Stored items
━━━━━━

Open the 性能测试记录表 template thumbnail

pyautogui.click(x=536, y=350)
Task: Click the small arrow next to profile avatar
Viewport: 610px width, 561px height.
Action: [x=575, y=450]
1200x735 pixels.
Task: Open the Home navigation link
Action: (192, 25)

━━━━━━

**Required work:**
Top to bottom, transcribe every line above exactly.

**Response to this task:**
Open the 性能测试记录表 template thumbnail

pyautogui.click(x=536, y=350)
Task: Click the small arrow next to profile avatar
Viewport: 610px width, 561px height.
Action: [x=575, y=450]
1200x735 pixels.
Task: Open the Home navigation link
Action: (192, 25)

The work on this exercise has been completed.